*REQUIRED WORK*. A verbatim repeat of the lines below is required, with the pictures removed.

*DATASET EXTRACT*.
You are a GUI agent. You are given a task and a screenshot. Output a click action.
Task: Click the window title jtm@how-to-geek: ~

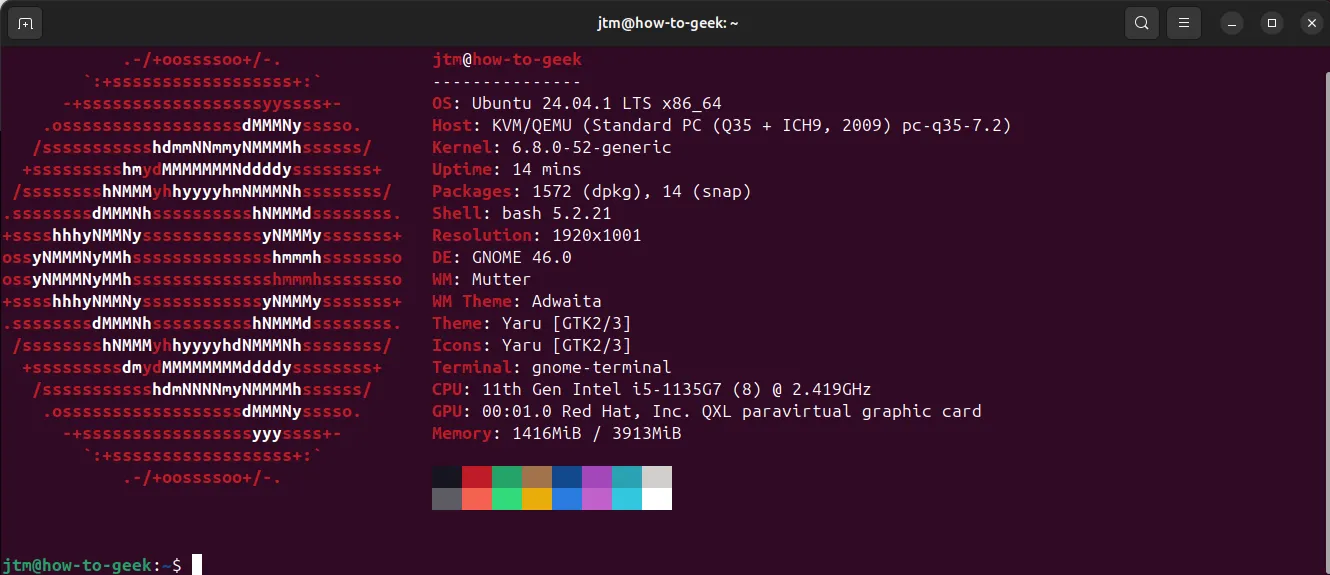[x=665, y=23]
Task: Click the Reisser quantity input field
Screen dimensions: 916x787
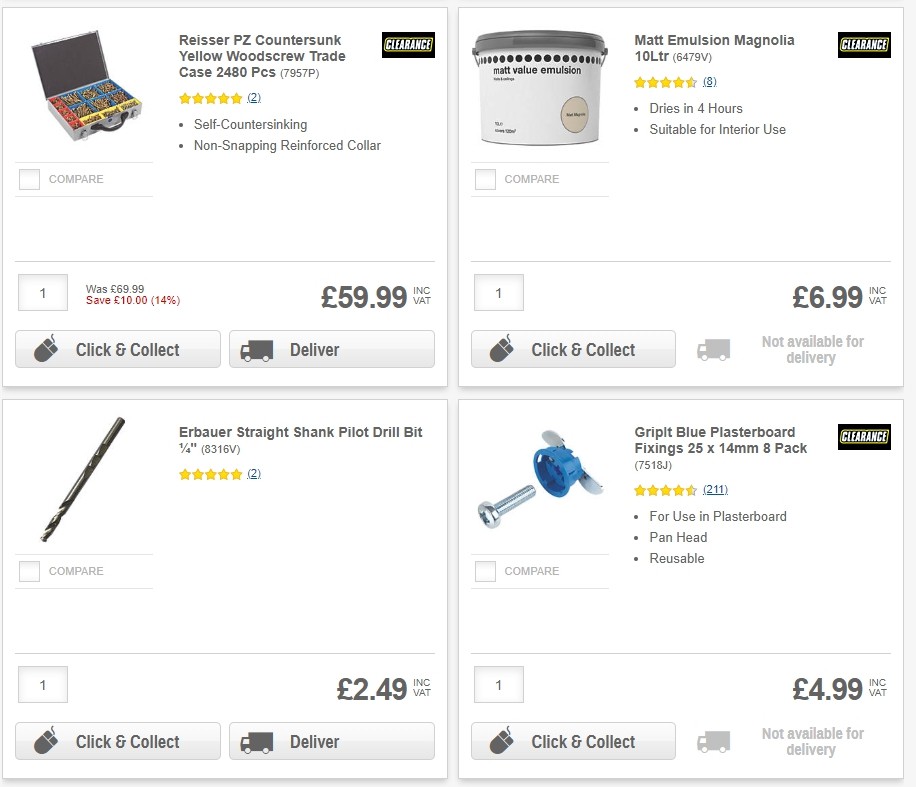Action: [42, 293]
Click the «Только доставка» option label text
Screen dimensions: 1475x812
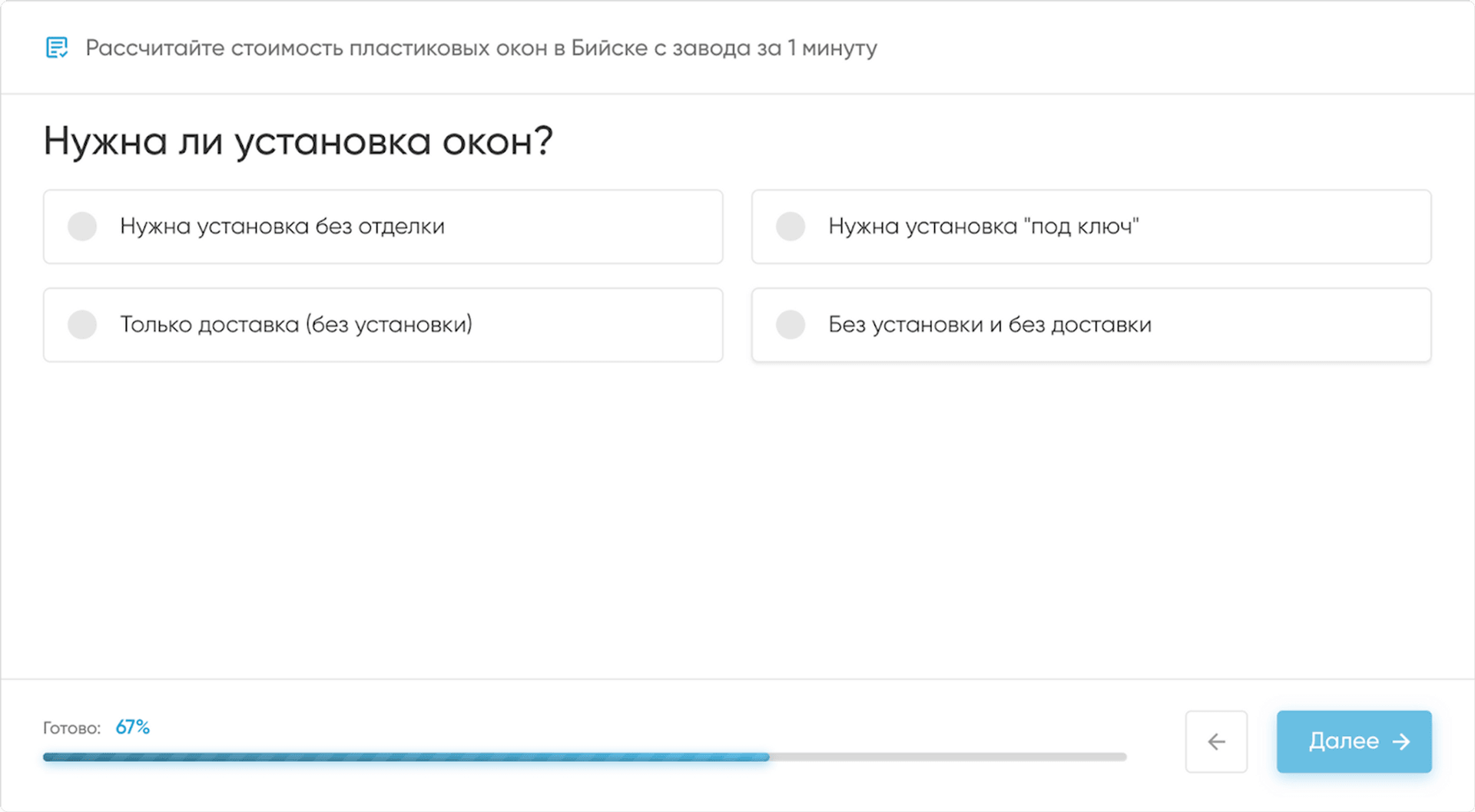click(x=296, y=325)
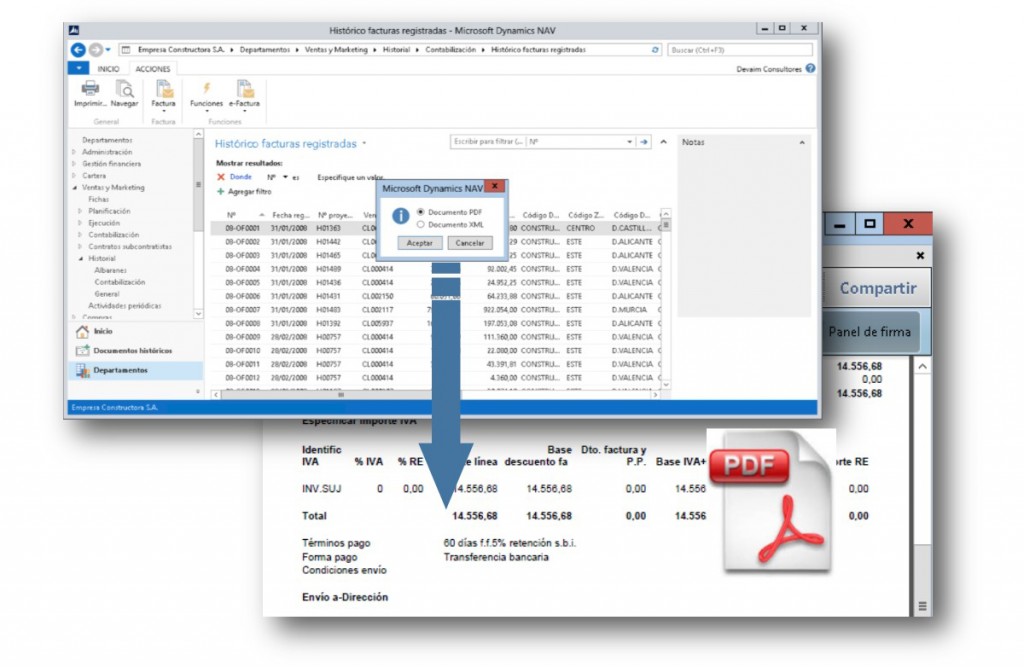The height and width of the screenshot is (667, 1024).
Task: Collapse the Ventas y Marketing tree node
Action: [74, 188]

*SOLVED PROBLEM*.
You are a GUI agent. You are given a task and a screenshot. Output a click action.
Task: Click the window title jtm@how-to-geek: ~

[x=665, y=23]
Task: Click the Reisser quantity input field
Screen dimensions: 916x787
Action: [42, 293]
Click the «Только доставка» option label text
Screen dimensions: 1475x812
click(x=296, y=325)
The height and width of the screenshot is (667, 1024).
Task: Collapse the Ventas y Marketing tree node
Action: [74, 188]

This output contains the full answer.